EXERCISE: Retype the stretch from "Stephen Roach contrasts" through "has reached epic proportions." in the passage on China's economic recovery below.

SOURCE TEXT:

Stephen Roach contrasts China's robust and self-sustaining economic recovery with America's continuing weakness

Just as China led the world in economic recovery in the aftermath of the global financial crisis of 2008, it is playing a similar role today. Its post-COVID rebound is gathering momentum amid a developed world that remains on shaky ground. Unfortunately, this is a bitter pill for many to swallow – especially in the United States, where demonisation of China has reached epic proportions.

The two crises are, of course, different. Wall Street was ground zero for the 2008 crisis, while the COVID-19 pandemic was spawned in the wet markets of Wuhan. But in both cases, China’s crisis-response strategy was far more effective than that deployed by the US. In the five years following the onset of the 2008 crisis, annual real GDP growth in China averaged 8.6% (on a purchasing power parity basis). While that was slower than the blistering (and unsustainable) 11.6% average pace of the five previous years, it was four times the US economy’s anemic 2.1% average annual growth over the post-crisis 2010-14 period.

China’s pandemic response hints at a comparable outcome in the years ahead. The GDP report for the third quarter of 2020 suggests a rapid return to the pre-COVID trend. The 4.9% year-on-year figure for real GDP growth does not convey a full sense of the self-sustaining recovery that is now emerging in China. Measuring economic growth on a sequential quarterly basis and converting those comparisons to annual rates – the preferred construct of US statisticians and policymakers – provides a much cleaner sense of real-time shifts in the underlying momentum of any economy. On that basis, China’s real GDP rose at an 11% sequential annual rate in the third quarter, following a 55% post-lockdown surge in the second quarter.

SUPPLIED MATERIAL:
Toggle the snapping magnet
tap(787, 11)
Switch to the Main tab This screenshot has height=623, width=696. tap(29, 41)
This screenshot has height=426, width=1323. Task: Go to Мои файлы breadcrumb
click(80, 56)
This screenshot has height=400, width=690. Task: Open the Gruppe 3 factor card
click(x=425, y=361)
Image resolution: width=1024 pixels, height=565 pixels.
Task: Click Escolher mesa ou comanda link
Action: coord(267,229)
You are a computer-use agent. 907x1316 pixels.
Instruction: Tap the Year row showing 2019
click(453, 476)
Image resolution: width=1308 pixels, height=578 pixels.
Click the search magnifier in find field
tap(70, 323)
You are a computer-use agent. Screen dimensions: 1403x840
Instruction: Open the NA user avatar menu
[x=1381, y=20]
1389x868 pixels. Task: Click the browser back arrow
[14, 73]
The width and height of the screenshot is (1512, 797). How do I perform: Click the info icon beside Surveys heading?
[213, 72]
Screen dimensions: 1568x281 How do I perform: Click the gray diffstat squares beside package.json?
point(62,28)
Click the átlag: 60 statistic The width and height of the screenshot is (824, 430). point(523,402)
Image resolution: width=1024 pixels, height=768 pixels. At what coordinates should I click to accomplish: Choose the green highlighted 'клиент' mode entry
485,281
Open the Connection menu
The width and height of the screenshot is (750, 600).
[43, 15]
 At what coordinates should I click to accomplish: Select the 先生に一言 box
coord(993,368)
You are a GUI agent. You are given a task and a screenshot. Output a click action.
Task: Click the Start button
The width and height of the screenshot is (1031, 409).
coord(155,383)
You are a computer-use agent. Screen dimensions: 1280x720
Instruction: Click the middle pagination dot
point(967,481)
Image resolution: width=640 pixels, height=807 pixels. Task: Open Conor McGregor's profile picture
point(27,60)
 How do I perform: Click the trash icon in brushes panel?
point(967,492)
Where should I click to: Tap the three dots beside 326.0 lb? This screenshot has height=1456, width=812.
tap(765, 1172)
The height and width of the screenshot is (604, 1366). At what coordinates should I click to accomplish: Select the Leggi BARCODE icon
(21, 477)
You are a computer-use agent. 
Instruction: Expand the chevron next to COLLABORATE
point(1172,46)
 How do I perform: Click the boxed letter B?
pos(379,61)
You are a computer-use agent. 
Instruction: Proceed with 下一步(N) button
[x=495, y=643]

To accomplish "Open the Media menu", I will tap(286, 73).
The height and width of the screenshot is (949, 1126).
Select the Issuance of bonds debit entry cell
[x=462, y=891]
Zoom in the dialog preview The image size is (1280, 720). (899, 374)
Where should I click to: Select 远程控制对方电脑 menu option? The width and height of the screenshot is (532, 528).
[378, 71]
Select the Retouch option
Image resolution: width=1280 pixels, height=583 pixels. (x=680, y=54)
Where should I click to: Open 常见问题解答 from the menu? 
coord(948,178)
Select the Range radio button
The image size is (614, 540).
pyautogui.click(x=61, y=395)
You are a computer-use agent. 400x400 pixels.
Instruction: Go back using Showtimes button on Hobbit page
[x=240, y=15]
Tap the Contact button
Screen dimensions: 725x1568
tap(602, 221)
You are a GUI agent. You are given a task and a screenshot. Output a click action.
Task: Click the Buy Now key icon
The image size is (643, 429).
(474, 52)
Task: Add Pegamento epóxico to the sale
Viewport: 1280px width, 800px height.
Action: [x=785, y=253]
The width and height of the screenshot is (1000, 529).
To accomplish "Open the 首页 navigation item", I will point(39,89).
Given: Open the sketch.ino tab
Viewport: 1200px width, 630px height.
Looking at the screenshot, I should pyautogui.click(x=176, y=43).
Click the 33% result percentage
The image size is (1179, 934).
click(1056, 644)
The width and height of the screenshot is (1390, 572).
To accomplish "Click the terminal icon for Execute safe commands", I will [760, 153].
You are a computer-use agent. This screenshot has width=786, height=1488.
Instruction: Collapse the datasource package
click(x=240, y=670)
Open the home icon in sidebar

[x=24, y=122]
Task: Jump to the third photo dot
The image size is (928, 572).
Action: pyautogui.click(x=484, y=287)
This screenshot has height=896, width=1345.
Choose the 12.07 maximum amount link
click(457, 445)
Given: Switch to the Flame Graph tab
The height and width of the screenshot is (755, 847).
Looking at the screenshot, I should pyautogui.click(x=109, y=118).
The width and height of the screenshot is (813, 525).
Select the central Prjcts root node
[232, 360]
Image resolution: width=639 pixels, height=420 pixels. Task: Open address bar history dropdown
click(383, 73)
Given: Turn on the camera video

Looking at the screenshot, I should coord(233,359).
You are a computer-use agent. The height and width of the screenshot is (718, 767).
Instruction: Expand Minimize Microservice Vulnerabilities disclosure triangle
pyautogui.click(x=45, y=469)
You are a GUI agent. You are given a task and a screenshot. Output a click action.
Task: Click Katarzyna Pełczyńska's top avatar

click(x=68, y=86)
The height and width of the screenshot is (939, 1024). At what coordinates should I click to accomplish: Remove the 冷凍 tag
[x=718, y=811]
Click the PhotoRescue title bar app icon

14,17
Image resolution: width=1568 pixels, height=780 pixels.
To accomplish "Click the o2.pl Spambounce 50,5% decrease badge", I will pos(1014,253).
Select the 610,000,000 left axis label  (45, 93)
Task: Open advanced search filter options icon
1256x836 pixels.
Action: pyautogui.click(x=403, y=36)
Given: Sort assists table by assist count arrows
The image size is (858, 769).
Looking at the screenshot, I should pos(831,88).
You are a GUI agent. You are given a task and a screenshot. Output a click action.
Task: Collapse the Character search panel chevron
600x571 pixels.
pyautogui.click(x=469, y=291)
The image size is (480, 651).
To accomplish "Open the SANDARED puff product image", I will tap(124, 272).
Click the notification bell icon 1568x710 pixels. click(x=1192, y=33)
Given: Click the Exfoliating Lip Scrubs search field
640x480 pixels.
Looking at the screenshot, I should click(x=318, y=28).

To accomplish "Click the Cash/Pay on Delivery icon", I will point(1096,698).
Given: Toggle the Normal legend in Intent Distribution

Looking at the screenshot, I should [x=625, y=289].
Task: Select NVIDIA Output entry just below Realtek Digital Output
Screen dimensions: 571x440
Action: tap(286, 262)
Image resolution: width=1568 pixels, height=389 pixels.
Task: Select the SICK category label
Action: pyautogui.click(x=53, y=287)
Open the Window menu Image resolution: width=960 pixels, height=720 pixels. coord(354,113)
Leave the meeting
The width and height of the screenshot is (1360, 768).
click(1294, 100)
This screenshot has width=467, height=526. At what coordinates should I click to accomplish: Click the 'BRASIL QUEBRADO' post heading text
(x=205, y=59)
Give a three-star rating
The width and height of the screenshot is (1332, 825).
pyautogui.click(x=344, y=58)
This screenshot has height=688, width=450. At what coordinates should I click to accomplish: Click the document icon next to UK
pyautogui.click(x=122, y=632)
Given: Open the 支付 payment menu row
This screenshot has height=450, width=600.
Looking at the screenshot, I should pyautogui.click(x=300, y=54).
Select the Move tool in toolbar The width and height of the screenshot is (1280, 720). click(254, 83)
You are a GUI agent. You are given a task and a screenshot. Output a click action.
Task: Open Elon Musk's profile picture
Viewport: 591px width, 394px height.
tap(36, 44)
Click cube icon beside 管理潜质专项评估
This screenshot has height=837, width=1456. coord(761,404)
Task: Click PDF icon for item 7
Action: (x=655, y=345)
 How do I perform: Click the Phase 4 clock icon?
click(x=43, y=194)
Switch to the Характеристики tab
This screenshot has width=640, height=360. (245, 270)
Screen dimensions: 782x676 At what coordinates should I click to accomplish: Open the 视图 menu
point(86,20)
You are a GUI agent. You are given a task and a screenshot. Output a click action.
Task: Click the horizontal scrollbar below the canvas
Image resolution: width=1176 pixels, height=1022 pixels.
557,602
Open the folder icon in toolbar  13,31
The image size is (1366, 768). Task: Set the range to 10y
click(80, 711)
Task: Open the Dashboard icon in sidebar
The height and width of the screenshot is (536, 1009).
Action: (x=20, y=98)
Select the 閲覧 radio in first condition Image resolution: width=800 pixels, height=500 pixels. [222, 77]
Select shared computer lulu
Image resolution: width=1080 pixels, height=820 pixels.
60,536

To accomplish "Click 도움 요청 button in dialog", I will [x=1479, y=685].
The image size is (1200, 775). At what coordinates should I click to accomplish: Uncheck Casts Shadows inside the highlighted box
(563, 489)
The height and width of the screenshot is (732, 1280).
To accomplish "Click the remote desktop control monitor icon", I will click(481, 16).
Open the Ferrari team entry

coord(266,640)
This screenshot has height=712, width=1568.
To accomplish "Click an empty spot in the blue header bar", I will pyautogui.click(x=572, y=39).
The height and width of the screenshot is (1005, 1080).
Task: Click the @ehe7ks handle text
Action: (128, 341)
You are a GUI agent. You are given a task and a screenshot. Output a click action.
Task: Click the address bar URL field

SOLUTION FOR THIS TASK:
Stephen Roach contrasts China's robust and self-sustaining economic recovery with America's continuing weakness

Just as China led the world in economic recovery in the aftermath of the global financial crisis of 2008, it is playing a similar role today. Its post-COVID rebound is gathering momentum amid a developed world that remains on shaky ground. Unfortunately, this is a bitter pill for many to swallow – especially in the United States, where demonisation of China has reached epic proportions.